Dataset excerpts:
"""
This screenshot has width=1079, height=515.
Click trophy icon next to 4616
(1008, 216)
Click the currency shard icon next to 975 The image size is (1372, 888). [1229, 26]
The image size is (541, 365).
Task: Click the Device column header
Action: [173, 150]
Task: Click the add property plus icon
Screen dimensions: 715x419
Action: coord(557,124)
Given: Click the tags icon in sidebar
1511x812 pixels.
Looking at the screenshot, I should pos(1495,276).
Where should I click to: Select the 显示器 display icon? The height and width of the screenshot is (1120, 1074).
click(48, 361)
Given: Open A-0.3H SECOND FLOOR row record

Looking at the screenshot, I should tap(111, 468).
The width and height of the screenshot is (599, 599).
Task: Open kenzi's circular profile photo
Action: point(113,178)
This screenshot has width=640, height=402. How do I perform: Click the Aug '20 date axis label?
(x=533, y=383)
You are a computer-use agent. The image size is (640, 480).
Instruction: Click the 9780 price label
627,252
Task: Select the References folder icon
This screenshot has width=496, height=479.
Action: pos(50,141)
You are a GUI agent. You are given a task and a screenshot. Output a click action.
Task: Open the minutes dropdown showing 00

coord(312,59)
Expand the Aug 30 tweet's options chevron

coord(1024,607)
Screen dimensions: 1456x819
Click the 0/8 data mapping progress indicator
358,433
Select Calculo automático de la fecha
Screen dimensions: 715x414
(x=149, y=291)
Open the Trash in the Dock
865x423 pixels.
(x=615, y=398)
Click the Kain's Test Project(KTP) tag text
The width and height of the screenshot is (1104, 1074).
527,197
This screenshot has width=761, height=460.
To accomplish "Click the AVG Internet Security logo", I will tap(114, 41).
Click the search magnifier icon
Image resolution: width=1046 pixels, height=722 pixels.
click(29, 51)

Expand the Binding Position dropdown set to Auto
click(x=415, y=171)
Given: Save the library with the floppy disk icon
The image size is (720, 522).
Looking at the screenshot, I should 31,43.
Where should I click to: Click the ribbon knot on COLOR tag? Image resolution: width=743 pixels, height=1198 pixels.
"""
WHAT YOU SHOULD DO ->
Reproduce the records above in their entirety, unchanged.

RESPONSE AREA ->
This screenshot has width=1079, height=515.
Click trophy icon next to 4616
(1008, 216)
Click the currency shard icon next to 975 The image size is (1372, 888). [1229, 26]
The image size is (541, 365).
Task: Click the Device column header
Action: [173, 150]
Task: Click the add property plus icon
Screen dimensions: 715x419
Action: coord(557,124)
Given: Click the tags icon in sidebar
1511x812 pixels.
Looking at the screenshot, I should pos(1495,276).
Where should I click to: Select the 显示器 display icon? The height and width of the screenshot is (1120, 1074).
click(48, 361)
Given: Open A-0.3H SECOND FLOOR row record

Looking at the screenshot, I should tap(111, 468).
The width and height of the screenshot is (599, 599).
Task: Open kenzi's circular profile photo
Action: point(113,178)
This screenshot has width=640, height=402. How do I perform: Click the Aug '20 date axis label?
(x=533, y=383)
You are a computer-use agent. The image size is (640, 480).
Instruction: Click the 9780 price label
627,252
Task: Select the References folder icon
This screenshot has width=496, height=479.
Action: pos(50,141)
You are a GUI agent. You are given a task and a screenshot. Output a click action.
Task: Open the minutes dropdown showing 00

coord(312,59)
Expand the Aug 30 tweet's options chevron

coord(1024,607)
Screen dimensions: 1456x819
Click the 0/8 data mapping progress indicator
358,433
Select Calculo automático de la fecha
Screen dimensions: 715x414
(x=149, y=291)
Open the Trash in the Dock
865x423 pixels.
(x=615, y=398)
Click the Kain's Test Project(KTP) tag text
The width and height of the screenshot is (1104, 1074).
527,197
This screenshot has width=761, height=460.
To accomplish "Click the AVG Internet Security logo", I will tap(114, 41).
Click the search magnifier icon
Image resolution: width=1046 pixels, height=722 pixels.
click(29, 51)

Expand the Binding Position dropdown set to Auto
click(x=415, y=171)
Given: Save the library with the floppy disk icon
The image size is (720, 522).
Looking at the screenshot, I should 31,43.
Where should I click to: Click the ribbon knot on COLOR tag? Image resolution: width=743 pixels, height=1198 pixels.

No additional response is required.